As Lill's stories usually had a formal introduction she began: "Once upon a time, when I was taking a walk through the great field beyond the orchard, I went way on, 'round where the path turns behind the hill. And after I had walked a little way, I came to a high wall—built right up into the sky. At first I thought I had discovered the 'ends of the earth,' or perhaps I had somehow come to the great wall of China. But after walking a long way I came to a large gate, and over it was printed in beautiful gold letters, 'Santa Claus Land,' and the letters were large enough for a baby to read!"
How large that might be Lill did not stop to explain.
"But the gate was shut tight," she continued, "and though I knocked and knocked and knocked, as hard as I could, nobody came to open it. I was dreadfully disappointed, because I felt as if Santa Claus must live here all of the year except when he went out to pay Christmas visits, and it would be so lovely to see him in his own home, you know. But what was I to do? The gate was entirely too high to climb over, and there wasn't even a crack to peek through!"
Here Lill paused, and Effie drew a long breath, and looked greatly disappointed. Then Lill went on:
"But you see, as I was poking about, I pressed a bell-spring, and in a moment—jingle, jingle, jingle, the bells went ringing far and near, with such a merry sound as was never heard before. While they were still ringing the gate slowly opened and I walked in. I didn't even stop to inquire if Santa Claus was at home, for I forgot all about myself and my manners, it was so lovely. First there was a small paved square like a court; it was surrounded by rows and rows of dark green trees, with several avenues opening between them.
"In the centre of the court was a beautiful marble fountain, with streams of sugar plums and bon-bons tumbling out of it. Funny-looking little men were filling cornucopias at the fountain, and pretty little barefoot children, with chubby hands and dimpled shoulders, took them as soon as they were filled, and ran off with them. They were all too much occupied to speak to me, but as I came up to the fountain one of the funny little fellows gave me a cornucopia, and I marched on with the babies.
"We went down one of the avenues, which would have been very dark only it was splendidly lighted up with Christmas candles. I saw the babies were slyly eating a candy or two, so I tasted mine, and they were delicious—the real Christmas kind. After we had gone a little way, the trees were smaller and not so close together, and here there were other funny little fellows who were climbing up on ladders and tying toys and bon-bons to the trees. The children stopped and delivered their packages, but I walked on, for there was something in the distance that I was curious to see. I could see that it was a large garden, that looked as if it might be well cared for, and had many things growing in it. But even in the distance it didn't look natural, and when I reached it I found it was a very uncommon kind of a garden indeed. I could scarcely believe my eyes, but there were dolls and donkeys and drays and cars and croquet coming up in long, straight rows, and ever so many other things beside. In one place the wooden dolls had only just started; their funny little heads were just above ground, and I thought they looked very much surprised at their surroundings. Farther on were china dolls, that looked quite grown up, and I suppose were ready to pull; and a gardener was hoeing a row of soldiers that didn't look in a very healthy condition, or as if they had done very well.

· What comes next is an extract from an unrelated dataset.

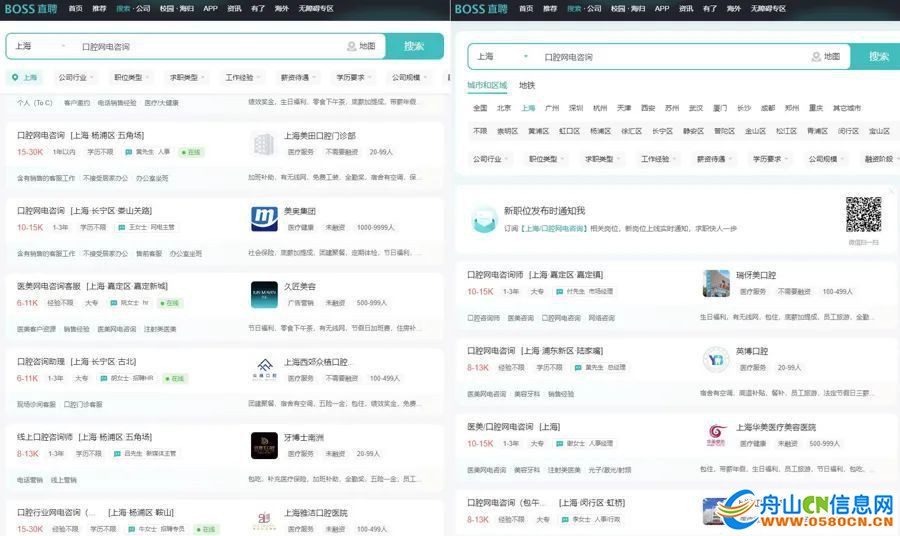900x536 pixels.
Task: Expand the 融资阶段 filter dropdown
Action: (882, 159)
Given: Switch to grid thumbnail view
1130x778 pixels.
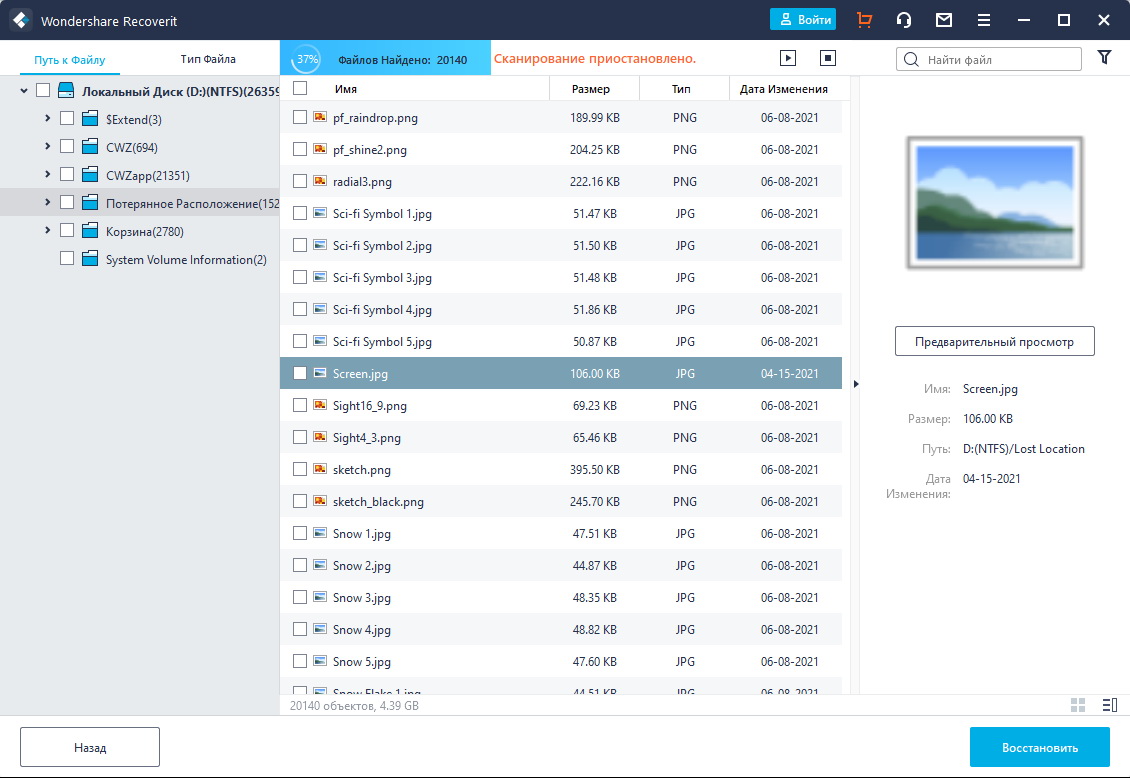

"The gardener looked familiar, I thought, and as I approached him he stopped work and, leaning on his hoe he said, 'How do you do, Lilian? I am very glad to see you.'
"The moment he raised his face I knew it was Santa Claus, for he looked exactly like the portrait we have of him. You can easily believe I was glad then! I ran and put both of my hands in his, fairly shouting that I was so glad to find him.
"He laughed and said:
"'Why, I am generally to be found here or hereabouts, for I work in the grounds every day.'
"And I laughed too, because his laugh sounded so funny; like the brook going over stones, and the wind up in the trees. Two or three times, when I thought he had done he would burst out again, laughing the vowels in this way: 'Ha, ha, ha, ha! He, he, he, he, he! Hi, hi, hi, hi, hi! Ho, ho, ho, h-o-oo!'"
Lill did it very well, and Effie laughed till the tears came to her eyes; and she could quite believe Lill when she said, "It grew to be so funny that I couldn't stand, but fell over into one of the little chairs that were growing in a bed just beyond the soldiers.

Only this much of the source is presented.